‘Thinking along the wrong trajectory’: Digital media mergers won’t solve the duopoly problem

Mergers between top digital media companies such as BuzzFeed, Group Nine Media and Refinery29 are unlikely to happen anytime soon — and are not the answer to solving business problems related to Google and Facebook.

In an interview with The New York Times, BuzzFeed CEO Jonah Peretti floated the idea of a merger between similarly constructed digital publishers such as BuzzFeed, Group Nine Media, Refinery29, Vox Media and Vice Media. Such a combined entity “would probably be able to get paid more money” in terms of ad revenue shared by Google and Facebook, Peretti said in the interview.

Two founders of the aforementioned companies confirmed that they have had conversations about potential mergers and tie-ups. But they also expressed caution that these are “floaters”: ideas mulled over drinks for years rather than something concrete that is likely to happen anytime soon. Both sources also expressed skepticism that any such merger could ever happen unless an external source — a large bank or fund — came in with billions of dollar to purchase and roll up the businesses. And even then, both founders independently admitted that many of the investors in these companies would have to eat significant write-downs in order for any such deal to take place. (Vice Media alone, after all, is valued at $5.7 billion.)

Beyond that mergers rarely turn out well, and combining several companies and their redundant infrastructures and vastly different cultures — not to mention the management knife fights that always ensue — would hardly be a prescription for stealing a march on the duopoly.

But considering where digital publishing is right now, seemingly showing up to a gun fight with a butter knife, the idea has become more frequent in the last two years, as big digital publishers grapple with slowing advertising growth and missed revenue targets, according to two digital media executives. BuzzFeed missed its 2017 revenue target of $350 million by roughly $90 million, according to The Times, which also reported that the company is on track to make more than $300 million this year. Vice Media is on track to miss its revenue goals by around $100 million and plans to shed its workforce by 10-15 percent, according to an earlier report from The Wall Street Journal.

As one digital publishing founder said to Digiday, the days of 100 percent growth rates at these companies are over. What’s worse, the declining growth and pressure is coming at a time of unprecedented economic expansion and a decided shift of advertiser budgets to digital media. U.S. digital ad revenues hit $49.5 billion in the first half of 2018, up 23 percent year over year and a new record according to research conducted by the IAB and PwC US.

The dire straits for digital media in an economic downturn would grow even more perilous, particularly as investors look to get out of investments made at the frothy heights of digital media. “The more you pressed these companies on how they were going to find real value, not only in terms of revenue but the growth strategy in general, they sounded more and more like TV,” said an executive at a Refinery29 investor.

There is the potential to earn more profits by banding together. All of these big venture capital-backed digital publishers have their own tech and product teams, content management systems and various operational departments. Redundant roles would be eliminated in a merged entity, leaving mostly content and advertising sales intact. “Other than that, it’s all shared infrastructure — it’s what magazine companies have been doing forever,” said a source.
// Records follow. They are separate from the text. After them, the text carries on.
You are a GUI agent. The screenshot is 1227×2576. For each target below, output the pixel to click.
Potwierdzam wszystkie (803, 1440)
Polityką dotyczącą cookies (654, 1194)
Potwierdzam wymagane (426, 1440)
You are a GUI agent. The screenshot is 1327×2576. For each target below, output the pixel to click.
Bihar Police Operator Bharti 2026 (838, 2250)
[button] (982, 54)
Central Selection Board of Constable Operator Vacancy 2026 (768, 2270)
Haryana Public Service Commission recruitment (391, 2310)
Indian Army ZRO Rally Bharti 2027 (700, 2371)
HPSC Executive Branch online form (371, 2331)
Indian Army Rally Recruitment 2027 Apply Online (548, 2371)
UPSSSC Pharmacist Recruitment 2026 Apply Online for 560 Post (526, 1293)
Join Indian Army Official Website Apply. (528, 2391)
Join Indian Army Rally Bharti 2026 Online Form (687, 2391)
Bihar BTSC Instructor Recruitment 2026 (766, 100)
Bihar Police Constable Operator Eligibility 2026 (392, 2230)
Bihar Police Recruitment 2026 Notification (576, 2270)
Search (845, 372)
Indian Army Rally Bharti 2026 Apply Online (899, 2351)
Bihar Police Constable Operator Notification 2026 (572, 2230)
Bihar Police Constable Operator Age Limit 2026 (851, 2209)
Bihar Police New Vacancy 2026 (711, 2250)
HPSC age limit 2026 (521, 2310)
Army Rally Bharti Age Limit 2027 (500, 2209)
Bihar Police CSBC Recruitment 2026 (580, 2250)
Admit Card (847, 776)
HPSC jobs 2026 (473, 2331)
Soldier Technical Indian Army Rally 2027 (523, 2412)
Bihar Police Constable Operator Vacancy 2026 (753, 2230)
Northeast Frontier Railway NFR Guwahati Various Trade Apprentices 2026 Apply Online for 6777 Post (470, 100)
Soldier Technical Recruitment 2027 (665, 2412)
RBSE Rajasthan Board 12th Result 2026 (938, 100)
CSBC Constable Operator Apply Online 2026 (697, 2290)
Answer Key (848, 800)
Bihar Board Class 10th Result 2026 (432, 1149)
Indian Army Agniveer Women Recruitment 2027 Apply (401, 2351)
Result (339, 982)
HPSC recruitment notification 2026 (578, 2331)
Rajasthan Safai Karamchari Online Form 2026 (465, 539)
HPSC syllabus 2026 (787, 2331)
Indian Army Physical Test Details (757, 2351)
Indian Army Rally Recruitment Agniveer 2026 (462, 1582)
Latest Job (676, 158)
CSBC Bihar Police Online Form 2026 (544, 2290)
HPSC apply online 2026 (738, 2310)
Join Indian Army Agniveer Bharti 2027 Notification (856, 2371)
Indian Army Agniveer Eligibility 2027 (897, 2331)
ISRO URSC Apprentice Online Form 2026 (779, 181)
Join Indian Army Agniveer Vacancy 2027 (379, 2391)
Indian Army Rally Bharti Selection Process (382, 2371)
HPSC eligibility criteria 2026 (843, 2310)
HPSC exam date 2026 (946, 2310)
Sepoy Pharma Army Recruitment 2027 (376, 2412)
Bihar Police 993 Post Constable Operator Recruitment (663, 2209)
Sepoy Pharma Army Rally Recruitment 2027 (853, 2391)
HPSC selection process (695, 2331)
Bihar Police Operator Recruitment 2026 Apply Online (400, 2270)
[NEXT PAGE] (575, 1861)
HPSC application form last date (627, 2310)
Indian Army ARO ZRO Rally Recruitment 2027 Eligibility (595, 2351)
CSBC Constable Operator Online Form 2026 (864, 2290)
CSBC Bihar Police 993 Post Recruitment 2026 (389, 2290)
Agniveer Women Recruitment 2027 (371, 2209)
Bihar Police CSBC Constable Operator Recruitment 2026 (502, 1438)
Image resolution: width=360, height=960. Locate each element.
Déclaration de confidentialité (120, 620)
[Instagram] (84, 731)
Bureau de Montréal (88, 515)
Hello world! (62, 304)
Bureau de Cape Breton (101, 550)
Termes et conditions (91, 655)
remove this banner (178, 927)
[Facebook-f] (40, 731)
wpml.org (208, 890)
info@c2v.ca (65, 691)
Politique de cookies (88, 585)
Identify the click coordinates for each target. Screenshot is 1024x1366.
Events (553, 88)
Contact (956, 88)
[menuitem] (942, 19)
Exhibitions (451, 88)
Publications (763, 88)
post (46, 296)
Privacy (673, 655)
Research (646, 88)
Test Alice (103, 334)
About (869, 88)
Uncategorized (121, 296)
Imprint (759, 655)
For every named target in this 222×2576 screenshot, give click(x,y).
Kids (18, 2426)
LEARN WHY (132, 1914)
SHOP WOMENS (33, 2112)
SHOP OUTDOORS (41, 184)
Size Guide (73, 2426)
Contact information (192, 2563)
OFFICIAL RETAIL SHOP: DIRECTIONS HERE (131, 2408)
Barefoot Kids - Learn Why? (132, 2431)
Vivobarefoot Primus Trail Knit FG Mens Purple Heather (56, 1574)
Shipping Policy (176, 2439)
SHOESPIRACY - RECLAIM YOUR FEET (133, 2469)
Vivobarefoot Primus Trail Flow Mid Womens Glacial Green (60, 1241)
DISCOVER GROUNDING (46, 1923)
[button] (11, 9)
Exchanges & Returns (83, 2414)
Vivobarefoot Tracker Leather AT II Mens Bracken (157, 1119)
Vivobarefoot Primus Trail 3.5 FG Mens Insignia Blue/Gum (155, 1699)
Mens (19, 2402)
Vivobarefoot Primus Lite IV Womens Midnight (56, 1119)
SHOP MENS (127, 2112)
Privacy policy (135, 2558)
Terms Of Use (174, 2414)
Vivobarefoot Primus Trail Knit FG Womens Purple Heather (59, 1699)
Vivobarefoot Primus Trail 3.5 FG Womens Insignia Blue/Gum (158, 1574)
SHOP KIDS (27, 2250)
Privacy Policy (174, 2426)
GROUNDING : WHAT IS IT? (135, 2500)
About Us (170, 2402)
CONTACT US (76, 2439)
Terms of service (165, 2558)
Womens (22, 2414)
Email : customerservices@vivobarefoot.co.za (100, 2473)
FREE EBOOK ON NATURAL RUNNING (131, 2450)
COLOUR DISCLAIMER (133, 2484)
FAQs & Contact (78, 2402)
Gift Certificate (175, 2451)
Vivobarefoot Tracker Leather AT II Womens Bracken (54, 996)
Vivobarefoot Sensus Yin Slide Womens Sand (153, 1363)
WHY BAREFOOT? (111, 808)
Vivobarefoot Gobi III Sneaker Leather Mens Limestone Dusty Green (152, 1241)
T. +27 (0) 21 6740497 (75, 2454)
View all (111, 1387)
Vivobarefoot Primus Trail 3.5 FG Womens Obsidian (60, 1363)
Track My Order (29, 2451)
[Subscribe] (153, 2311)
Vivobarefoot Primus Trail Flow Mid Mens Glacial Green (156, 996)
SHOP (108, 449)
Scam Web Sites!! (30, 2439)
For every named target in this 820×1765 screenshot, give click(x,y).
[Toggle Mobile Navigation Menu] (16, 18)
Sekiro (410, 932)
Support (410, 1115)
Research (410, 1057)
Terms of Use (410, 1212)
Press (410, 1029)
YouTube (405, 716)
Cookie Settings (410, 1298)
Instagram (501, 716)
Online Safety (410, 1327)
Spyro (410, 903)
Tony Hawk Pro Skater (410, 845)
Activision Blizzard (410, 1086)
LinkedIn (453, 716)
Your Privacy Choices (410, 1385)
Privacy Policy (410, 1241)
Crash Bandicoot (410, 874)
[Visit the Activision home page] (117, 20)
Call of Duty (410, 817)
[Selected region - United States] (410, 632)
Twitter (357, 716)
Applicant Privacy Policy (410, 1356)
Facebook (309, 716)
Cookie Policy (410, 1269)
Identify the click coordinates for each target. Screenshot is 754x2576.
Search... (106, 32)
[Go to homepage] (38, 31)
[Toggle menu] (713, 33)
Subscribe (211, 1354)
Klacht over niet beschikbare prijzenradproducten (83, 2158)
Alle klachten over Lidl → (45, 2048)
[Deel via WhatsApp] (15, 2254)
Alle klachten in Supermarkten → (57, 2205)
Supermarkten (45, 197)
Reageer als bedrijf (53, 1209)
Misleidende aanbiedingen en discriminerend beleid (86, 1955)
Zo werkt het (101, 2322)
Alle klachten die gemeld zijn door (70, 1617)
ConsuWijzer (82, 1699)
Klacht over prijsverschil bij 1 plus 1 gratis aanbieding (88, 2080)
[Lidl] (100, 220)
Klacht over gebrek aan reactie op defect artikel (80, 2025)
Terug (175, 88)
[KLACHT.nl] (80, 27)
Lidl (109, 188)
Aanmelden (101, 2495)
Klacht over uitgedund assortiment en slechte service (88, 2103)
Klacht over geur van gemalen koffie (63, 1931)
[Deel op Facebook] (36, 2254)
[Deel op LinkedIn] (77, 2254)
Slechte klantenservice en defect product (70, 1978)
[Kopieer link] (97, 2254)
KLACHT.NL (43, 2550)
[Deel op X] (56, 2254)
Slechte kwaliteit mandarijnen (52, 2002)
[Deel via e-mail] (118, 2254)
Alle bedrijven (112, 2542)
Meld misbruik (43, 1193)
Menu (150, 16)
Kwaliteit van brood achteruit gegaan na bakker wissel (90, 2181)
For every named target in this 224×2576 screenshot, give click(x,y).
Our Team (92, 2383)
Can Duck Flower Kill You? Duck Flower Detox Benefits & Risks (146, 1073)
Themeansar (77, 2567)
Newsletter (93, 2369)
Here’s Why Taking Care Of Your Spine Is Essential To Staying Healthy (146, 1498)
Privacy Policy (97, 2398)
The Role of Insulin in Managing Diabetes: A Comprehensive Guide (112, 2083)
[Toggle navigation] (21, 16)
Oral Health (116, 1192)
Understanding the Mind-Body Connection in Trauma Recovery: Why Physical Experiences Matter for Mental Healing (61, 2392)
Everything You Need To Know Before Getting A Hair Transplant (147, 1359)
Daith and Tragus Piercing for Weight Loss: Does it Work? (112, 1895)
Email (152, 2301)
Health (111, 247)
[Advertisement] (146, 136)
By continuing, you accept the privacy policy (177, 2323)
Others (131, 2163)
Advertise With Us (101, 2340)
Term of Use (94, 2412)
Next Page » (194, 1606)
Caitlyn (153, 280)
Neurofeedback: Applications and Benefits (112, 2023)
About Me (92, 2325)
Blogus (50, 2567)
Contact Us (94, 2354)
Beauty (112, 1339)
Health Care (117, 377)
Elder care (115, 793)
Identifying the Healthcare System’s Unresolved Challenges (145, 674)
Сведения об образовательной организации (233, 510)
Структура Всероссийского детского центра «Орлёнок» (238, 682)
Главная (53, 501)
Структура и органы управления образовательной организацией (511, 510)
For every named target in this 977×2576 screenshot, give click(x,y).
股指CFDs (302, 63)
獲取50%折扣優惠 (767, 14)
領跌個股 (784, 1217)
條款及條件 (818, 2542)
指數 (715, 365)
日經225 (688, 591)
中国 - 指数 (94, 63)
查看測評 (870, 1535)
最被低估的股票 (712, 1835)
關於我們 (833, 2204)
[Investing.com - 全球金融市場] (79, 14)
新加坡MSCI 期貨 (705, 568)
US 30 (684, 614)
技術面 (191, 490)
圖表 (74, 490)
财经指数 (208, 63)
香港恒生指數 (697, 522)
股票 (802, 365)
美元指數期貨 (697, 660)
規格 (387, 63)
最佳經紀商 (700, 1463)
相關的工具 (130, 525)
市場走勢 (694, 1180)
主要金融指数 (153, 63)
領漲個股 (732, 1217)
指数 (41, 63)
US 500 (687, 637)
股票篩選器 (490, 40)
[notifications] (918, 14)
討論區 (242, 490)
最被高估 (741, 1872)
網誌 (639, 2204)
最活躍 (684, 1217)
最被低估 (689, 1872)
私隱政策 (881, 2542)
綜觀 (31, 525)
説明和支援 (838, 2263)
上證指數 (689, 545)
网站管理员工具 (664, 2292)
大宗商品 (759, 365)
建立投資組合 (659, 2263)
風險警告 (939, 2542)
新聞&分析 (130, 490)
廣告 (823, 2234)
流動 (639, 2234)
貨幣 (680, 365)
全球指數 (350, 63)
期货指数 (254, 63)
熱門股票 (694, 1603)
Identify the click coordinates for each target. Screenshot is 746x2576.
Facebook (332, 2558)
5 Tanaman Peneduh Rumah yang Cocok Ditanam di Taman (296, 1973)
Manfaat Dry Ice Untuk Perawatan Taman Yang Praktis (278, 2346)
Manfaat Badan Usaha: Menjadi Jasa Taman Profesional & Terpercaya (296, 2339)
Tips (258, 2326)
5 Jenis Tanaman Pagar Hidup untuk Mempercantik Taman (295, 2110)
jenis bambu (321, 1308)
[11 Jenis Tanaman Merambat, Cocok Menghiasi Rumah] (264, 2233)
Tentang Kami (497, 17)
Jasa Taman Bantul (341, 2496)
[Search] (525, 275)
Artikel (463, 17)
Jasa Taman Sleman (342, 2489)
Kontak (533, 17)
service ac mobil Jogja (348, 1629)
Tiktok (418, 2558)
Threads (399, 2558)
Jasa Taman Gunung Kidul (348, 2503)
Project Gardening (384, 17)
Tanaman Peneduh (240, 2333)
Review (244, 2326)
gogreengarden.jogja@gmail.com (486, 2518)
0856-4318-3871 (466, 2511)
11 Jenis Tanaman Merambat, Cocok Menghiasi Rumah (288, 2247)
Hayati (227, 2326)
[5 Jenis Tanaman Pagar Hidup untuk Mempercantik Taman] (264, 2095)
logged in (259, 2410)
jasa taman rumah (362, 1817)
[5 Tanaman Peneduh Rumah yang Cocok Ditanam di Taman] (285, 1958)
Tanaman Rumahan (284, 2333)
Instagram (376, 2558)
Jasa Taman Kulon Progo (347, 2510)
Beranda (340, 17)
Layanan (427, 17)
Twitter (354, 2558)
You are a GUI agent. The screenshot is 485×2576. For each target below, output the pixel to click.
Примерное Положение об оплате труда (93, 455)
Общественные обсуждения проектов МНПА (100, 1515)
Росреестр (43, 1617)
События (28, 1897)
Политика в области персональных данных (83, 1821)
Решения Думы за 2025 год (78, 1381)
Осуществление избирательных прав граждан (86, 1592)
Mergers are pretty common in other media industries, including TV and print. The emergence of cable TV created new 24-hour channels and programming brands, which are run by merged corporate giants such as Discovery Inc. and Viacom. As one founder argued, when revenue growth slows down, the logical next step is to look for “inorganic” growth by way of mergers and acquisitions.

But one thing that differentiates digital media with traditional businesses that underwent M&A: the outsize power in the hands of their distributors. BuzzFeed, Group Nine Media and others rely on Google and Facebook for distribution. But as open platforms for a seemingly infinite number of content sources, Google and Facebook don’t necessarily need big digital publishers. And while eMarketer projections declare that the duopoly’s control of the U.S. advertising market will slightly decrease in 2018, both companies are still expected to capture nearly 57 percent of digital ad dollars this year. Google and Facebook have a power in the way that cable distributors such as Comcast or Optimum don’t.

“Trying to come together to aggregate scale and improve ad-share terms with Facebook and Google is thinking along the wrong trajectory: [The publishers] are never going to have the scale to compete with the duopoly,” said Chris Erwin, co-founder of consulting firm Doing Work As. “They will just slow their demise, and not generate any new cash flow. What they need to do is to re-think their business models on what Facebook and Google can’t do.”

Sources at these big digital publishers privately expressed skepticism that a merged entity could wrangle more dollars out of Google and Facebook. The only thing that could significantly change the relationship between platforms and publishers is if advertisers choose to move ad dollars from the former to the latter — something which, even after the latest Facebook scandal, advertisers are unlikely to do.

“Advertisers need to change,” said one publishing executive. “The only thing that can change the behavior at platforms is if advertisers were to abandon them.”